### TASK TO CARRY OUT:
From the records that follow, copy every line that contains the word "will".

### Stored records:
>>>>

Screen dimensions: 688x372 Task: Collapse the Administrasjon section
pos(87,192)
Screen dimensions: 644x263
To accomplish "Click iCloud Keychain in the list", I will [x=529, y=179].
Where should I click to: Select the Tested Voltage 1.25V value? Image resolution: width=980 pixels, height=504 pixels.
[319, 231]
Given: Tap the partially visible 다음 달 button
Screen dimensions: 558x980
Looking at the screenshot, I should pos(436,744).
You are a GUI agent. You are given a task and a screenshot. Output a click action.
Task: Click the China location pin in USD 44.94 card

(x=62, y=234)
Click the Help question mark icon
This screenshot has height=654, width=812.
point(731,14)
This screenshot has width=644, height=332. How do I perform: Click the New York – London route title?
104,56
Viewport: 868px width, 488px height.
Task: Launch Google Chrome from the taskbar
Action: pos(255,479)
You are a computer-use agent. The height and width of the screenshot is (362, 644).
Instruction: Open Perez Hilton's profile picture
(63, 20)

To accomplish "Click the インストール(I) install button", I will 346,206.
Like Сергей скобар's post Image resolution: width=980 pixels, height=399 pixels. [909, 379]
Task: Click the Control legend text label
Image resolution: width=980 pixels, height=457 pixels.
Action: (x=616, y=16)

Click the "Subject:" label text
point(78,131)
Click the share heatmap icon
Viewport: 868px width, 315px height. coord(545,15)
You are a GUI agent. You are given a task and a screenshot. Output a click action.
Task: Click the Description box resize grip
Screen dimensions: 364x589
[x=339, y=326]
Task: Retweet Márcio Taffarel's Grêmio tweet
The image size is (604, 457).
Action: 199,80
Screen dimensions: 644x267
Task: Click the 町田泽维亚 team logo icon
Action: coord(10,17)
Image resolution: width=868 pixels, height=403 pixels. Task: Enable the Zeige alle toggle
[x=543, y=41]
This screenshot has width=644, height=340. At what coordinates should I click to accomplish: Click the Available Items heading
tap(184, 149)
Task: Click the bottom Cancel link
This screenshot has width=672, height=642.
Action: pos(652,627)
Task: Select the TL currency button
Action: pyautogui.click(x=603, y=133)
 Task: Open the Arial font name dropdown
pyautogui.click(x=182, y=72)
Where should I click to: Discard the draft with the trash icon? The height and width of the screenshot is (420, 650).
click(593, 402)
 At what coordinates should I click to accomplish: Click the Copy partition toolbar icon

<<<<

### PROBLEM SOLUTION:
To accomplish "Click iCloud Keychain in the list", I will [x=529, y=179].
To accomplish "Click the インストール(I) install button", I will 346,206.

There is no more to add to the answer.